Вот уже месяц как я, дитя информационной эпохи, человек, проживший двадцать три года в мире техники и новых технологий, нахожусь в дремучем восемнадцатом веке, где нет ни Интернета, ни компьютеров, ни телефонов, ни, элементарно, даже водопровода. Я чувствовал себя Робинзоном Крузо, всеми силами пытающимся привыкнуть к суровым реалиям нетронутой прогрессом среды. Только вместо верного друга Пятницы помогает мне в этом дорогая подруга по имени Воскресенье*.
Не знаю, как бы я выжил в таких условиях, я бы, наверное, сошёл с ума, если бы не Доменика, моя печальная муза. Я искренне восхищён той выдержкой и стоическим подходом, с которым эта прекрасная женщина относилась к непростой жизненной ситуации.
Почти двадцать пять лет под чужим именем, в чужой семье, в закрытых мужских коллективах, коими являлись как хор Капеллы, так и Неаполитанская Консерватория*. Именно в последней, по словам Доменики, ей привили трудолюбие, терпение и склонность к здоровому аскетизму. А также осторожность, скрытность, кучу неврозов и проблемы со сном. Об этом как-то раз зашла речь после утреннего урока.

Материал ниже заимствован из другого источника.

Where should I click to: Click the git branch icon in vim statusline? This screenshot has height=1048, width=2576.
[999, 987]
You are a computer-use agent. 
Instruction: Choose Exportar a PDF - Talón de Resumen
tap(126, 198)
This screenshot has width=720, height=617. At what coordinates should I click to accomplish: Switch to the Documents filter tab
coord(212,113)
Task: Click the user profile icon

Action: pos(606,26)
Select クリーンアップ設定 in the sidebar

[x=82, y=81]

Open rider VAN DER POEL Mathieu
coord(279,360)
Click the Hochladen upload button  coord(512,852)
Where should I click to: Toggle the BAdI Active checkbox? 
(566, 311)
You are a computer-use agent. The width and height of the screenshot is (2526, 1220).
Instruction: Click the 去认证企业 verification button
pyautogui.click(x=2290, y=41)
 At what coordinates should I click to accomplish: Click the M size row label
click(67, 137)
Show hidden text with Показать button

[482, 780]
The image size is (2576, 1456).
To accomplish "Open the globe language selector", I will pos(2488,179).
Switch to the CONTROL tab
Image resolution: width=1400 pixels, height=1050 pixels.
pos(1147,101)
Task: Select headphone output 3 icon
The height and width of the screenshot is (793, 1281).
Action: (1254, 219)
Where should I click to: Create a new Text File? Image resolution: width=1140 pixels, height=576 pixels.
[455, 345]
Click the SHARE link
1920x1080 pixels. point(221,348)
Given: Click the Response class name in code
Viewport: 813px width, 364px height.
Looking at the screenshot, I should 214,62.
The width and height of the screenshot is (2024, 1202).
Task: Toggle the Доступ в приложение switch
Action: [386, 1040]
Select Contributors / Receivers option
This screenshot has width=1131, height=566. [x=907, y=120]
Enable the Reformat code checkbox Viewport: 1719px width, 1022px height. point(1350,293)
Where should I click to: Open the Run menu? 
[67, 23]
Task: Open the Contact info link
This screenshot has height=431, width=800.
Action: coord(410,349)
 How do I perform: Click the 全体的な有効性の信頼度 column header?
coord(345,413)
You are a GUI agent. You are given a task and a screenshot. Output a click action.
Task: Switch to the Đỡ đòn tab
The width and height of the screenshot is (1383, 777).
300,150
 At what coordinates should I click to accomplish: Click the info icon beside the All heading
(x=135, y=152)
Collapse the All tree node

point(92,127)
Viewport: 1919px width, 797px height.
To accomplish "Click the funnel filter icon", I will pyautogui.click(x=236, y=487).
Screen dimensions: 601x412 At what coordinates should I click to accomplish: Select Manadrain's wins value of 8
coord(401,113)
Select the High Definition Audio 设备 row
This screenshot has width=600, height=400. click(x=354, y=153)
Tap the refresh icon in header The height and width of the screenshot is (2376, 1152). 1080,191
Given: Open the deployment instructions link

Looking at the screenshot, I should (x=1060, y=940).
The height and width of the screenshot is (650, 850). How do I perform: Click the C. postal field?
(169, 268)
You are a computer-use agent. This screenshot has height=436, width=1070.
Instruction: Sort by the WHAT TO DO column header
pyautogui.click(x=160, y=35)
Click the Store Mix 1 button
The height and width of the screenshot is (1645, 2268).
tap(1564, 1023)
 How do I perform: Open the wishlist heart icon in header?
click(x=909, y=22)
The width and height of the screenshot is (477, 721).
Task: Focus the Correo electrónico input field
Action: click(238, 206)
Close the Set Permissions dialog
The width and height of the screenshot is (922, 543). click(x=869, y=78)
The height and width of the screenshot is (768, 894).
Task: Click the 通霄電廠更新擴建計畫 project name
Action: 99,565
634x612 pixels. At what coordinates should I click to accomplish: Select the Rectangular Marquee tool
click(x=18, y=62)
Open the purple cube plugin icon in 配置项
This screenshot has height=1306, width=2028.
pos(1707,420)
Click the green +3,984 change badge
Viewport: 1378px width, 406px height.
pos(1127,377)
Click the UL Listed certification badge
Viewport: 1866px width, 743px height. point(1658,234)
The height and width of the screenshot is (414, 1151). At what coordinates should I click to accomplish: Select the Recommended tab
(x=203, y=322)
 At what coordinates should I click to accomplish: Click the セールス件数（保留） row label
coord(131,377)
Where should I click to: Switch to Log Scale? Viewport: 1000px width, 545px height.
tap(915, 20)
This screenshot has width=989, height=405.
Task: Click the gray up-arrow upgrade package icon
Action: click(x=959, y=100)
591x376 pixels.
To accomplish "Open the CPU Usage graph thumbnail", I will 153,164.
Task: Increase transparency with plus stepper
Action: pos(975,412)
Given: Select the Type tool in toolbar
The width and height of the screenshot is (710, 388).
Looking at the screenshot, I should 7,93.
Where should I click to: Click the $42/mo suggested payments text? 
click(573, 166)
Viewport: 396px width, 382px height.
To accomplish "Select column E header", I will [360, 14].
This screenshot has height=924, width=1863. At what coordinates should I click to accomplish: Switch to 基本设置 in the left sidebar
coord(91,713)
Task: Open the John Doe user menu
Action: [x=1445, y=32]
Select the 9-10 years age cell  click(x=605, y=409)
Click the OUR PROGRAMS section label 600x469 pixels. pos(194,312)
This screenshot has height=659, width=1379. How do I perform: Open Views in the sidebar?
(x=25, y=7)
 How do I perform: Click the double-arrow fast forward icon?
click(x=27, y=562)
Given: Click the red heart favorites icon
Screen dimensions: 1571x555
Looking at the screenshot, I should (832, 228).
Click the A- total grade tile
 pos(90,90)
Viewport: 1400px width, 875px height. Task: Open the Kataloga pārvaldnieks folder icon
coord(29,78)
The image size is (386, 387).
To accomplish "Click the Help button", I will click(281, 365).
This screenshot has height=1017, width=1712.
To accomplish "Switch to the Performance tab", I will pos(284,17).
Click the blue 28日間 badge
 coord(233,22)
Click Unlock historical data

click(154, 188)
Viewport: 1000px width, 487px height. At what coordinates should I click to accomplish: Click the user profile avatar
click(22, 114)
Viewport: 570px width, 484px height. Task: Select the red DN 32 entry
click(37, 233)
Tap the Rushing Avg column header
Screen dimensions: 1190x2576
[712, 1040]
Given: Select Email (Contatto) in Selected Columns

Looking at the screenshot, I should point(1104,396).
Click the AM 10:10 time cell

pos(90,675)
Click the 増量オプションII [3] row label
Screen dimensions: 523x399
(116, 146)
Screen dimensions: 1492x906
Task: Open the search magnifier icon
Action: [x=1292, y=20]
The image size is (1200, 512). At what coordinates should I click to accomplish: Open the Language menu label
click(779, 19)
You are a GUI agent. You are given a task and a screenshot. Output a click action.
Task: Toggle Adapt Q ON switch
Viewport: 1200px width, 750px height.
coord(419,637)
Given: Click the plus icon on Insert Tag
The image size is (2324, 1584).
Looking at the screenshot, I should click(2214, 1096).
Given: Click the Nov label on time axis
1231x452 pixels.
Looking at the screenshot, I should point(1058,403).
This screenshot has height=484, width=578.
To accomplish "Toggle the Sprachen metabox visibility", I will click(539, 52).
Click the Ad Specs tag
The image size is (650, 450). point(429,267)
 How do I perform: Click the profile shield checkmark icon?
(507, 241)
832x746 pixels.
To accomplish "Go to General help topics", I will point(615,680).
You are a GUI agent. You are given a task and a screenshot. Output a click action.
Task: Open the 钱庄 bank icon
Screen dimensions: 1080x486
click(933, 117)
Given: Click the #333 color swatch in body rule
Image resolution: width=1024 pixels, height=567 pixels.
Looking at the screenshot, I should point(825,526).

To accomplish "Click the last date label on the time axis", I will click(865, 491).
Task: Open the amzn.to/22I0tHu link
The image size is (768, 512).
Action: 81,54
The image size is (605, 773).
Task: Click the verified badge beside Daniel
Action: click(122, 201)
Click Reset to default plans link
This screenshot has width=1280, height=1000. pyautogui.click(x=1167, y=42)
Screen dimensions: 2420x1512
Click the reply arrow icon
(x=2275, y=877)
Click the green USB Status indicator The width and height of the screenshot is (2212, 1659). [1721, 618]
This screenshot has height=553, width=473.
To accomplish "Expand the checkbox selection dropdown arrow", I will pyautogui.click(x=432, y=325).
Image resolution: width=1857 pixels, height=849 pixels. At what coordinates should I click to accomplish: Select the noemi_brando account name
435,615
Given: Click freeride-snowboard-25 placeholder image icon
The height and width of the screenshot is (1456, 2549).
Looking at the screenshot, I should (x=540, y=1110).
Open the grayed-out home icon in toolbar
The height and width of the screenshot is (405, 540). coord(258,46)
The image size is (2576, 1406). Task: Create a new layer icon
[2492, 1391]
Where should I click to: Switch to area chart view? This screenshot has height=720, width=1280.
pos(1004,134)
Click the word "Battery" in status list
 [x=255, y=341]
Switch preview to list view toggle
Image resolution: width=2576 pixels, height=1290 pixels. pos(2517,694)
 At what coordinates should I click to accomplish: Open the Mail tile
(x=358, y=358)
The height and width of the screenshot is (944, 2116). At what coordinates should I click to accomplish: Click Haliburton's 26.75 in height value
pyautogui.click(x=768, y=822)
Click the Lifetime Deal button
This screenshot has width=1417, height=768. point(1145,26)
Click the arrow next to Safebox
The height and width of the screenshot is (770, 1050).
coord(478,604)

— Мы жили на втором этаже, специально выделенном для «виртуозов». Нас было четверо в комнате: Алессандро Прести и ещё двое мальчиков. И я. Несмотря на то, что все трое перенесли операцию, и за учениками осуществлялся строжайший контроль, я всё равно боялась засыпать по ночам: вдруг кто-то из них ради интереса захочет посмотреть?..
«…И намазать лицо зубной пастой», промелькнуло у меня в голове: я вспомнил замечательную традицию из летних лагерей, в которых тоже умудрился побывать в школьные годы, пока родители не сочли это плохой идеей, заметив, что после перестройки «пионерские» лагеря заметно испортились в плане дисциплины.
— Хорошо, но каким образом тебе удалось не выдать тайны? — этот вопрос до сих пор не давал мне покоя. — Ведь вы раздевались и умывались перед сном?
— По одиночке за занавеской. Одно из правил Консерватории запрещает ученикам обнажаться в присутствии друг друга, ибо это «мерзко пред глазами Господа»*. Более того, рубашки и панталоны из грубой шерсти запрещено снимать даже летом. О, как это было ужасно! Колючая ткань натирала мою чувствительную кожу до крови, но любые жалобы игнорировались. Помню, был очень жаркий июльский день, и один мальчик из нашей комнаты надел форменный подрясник и стихарь прямо на голое тело. Воспитатель заметил и высек его прутьями…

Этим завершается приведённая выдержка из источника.